Design and Analysis of Fluorescent Ce:YAG Solar Concentrator

Abstract

Research in fluorescent solar concentrators (FSCs) commenced in mid-1970’s to lower the cost of solar cells through the reduction of the required solar cell active area, and by incorporating them in-to buildings, thereby offsetting installation costs. In FSCs, light penetrates the top surface of a waveguide, is absorbed by the fluorescent material (FM) and is emitted at a longer wavelength that is then internally reflected towards edge solar cells. In this project, the use of cerium doped yttrium aluminum garnet (Ce:YAG) was explored as an FM, from which the optical transport of fluorescence must be enhanced towards solar cell edges. Optical spectroscopic techniques were conducted to characterize a sample of Ce:YAG with a doping level of 0.180 mol%. An excitation and emission profile indicated a strong absorption at 476 nm and a strong radiation at 530 nm, where the fluorescence process lasted for only 62.3 ns, with a conversion efficiency of 80.0%. Meanwhile, x-ray analysis concluded that this material had a density of 4.56 g/cm3. An acrylic concentrator with local islands of Ce:YAG was successfully fabricated.
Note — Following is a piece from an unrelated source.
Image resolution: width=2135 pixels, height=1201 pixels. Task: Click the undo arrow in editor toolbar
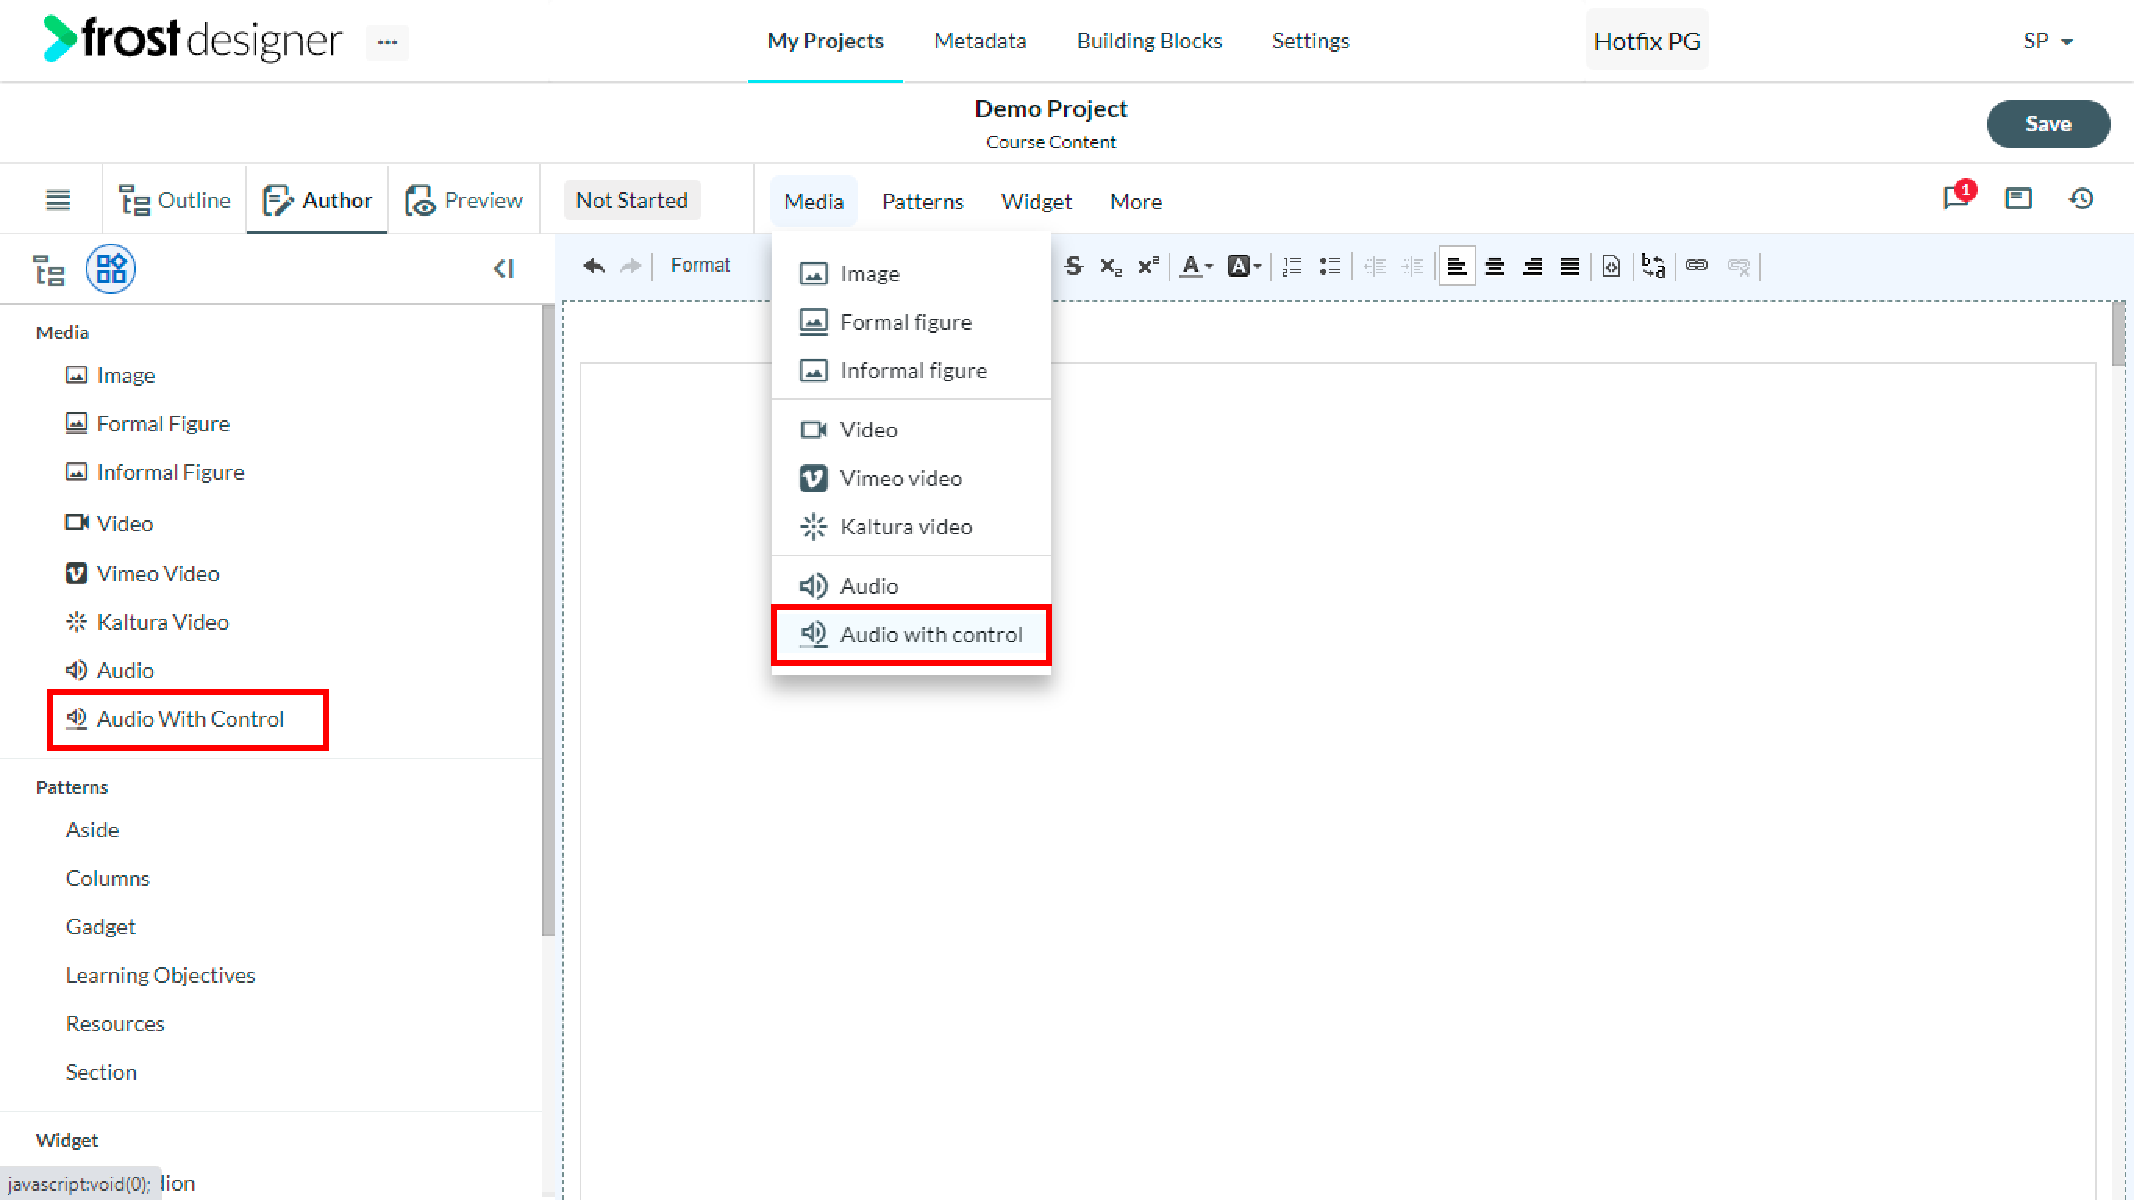pyautogui.click(x=594, y=266)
A lens sheet was used to provide strong sunlight coupling to Ce:YAG. The concentrator was analysed using Optics Lab, Monte Carlo simulations (MCS) and through experimental flux measurements, the percentage of light that waveguided to the edges was determined. Optics Lab yielded 56.10%, MCS yielded 59.20% and flux measurements resulted in 58.22% (without lenses) and 57.14% with lenses. Also, an overall experimental optical efficiency was determined to be 32.45% without lenses and 53.53% with lenses. These results can be improved by modifying the fabrication techniques and using substrates with higher refractive indices.